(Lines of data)
— begin —

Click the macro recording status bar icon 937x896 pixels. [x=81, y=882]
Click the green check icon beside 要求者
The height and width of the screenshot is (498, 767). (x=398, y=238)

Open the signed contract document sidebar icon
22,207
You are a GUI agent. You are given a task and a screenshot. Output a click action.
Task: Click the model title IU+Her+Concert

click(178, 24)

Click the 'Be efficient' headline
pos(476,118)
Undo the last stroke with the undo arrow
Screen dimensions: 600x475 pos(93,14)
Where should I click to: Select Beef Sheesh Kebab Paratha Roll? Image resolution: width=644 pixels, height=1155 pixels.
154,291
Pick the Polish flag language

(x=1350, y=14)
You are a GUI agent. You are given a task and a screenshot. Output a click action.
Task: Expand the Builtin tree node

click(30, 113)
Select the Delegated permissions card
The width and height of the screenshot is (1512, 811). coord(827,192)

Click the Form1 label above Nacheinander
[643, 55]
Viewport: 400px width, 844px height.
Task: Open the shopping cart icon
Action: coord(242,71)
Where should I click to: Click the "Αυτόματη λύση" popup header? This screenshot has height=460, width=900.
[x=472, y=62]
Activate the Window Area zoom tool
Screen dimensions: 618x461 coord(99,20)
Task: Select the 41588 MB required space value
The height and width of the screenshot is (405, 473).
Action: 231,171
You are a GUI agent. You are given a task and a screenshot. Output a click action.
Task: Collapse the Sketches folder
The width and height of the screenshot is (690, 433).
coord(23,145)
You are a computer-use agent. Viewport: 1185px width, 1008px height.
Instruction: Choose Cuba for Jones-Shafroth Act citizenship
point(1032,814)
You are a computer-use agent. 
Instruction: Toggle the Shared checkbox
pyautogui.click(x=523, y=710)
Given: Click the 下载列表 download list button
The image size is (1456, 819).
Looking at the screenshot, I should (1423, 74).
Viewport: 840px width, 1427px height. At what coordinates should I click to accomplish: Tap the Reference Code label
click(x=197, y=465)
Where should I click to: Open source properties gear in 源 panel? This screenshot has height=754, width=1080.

— end —

> [BRIEF]
Recast all the lines of data above as a numbered list, dropping any blank lines.

> [OUTPUT FOR THIS TASK]
1. Click the macro recording status bar icon 937x896 pixels. [x=81, y=882]
2. Click the green check icon beside 要求者
3. The height and width of the screenshot is (498, 767). (x=398, y=238)
4. Open the signed contract document sidebar icon
5. 22,207
6. You are a GUI agent. You are given a task and a screenshot. Output a click action.
7. Task: Click the model title IU+Her+Concert
8. click(178, 24)
9. Click the 'Be efficient' headline
10. pos(476,118)
11. Undo the last stroke with the undo arrow
12. Screen dimensions: 600x475 pos(93,14)
13. Where should I click to: Select Beef Sheesh Kebab Paratha Roll? Image resolution: width=644 pixels, height=1155 pixels.
14. 154,291
15. Pick the Polish flag language
16. (x=1350, y=14)
17. You are a GUI agent. You are given a task and a screenshot. Output a click action.
18. Task: Expand the Builtin tree node
19. click(30, 113)
20. Select the Delegated permissions card
21. The width and height of the screenshot is (1512, 811). coord(827,192)
22. Click the Form1 label above Nacheinander
23. [643, 55]
24. Viewport: 400px width, 844px height.
25. Task: Open the shopping cart icon
26. Action: coord(242,71)
27. Where should I click to: Click the "Αυτόματη λύση" popup header? This screenshot has height=460, width=900.
28. [x=472, y=62]
29. Activate the Window Area zoom tool
30. Screen dimensions: 618x461 coord(99,20)
31. Task: Select the 41588 MB required space value
32. The height and width of the screenshot is (405, 473).
33. Action: 231,171
34. You are a GUI agent. You are given a task and a screenshot. Output a click action.
35. Task: Collapse the Sketches folder
36. The width and height of the screenshot is (690, 433).
37. coord(23,145)
38. You are a computer-use agent. Viewport: 1185px width, 1008px height.
39. Instruction: Choose Cuba for Jones-Shafroth Act citizenship
40. point(1032,814)
41. You are a computer-use agent. 
42. Instruction: Toggle the Shared checkbox
43. pyautogui.click(x=523, y=710)
44. Given: Click the 下载列表 download list button
45. The image size is (1456, 819).
46. Looking at the screenshot, I should (1423, 74).
47. Viewport: 840px width, 1427px height. At what coordinates should I click to accomplish: Tap the Reference Code label
48. click(x=197, y=465)
49. Where should I click to: Open source properties gear in 源 panel? This screenshot has height=754, width=1080.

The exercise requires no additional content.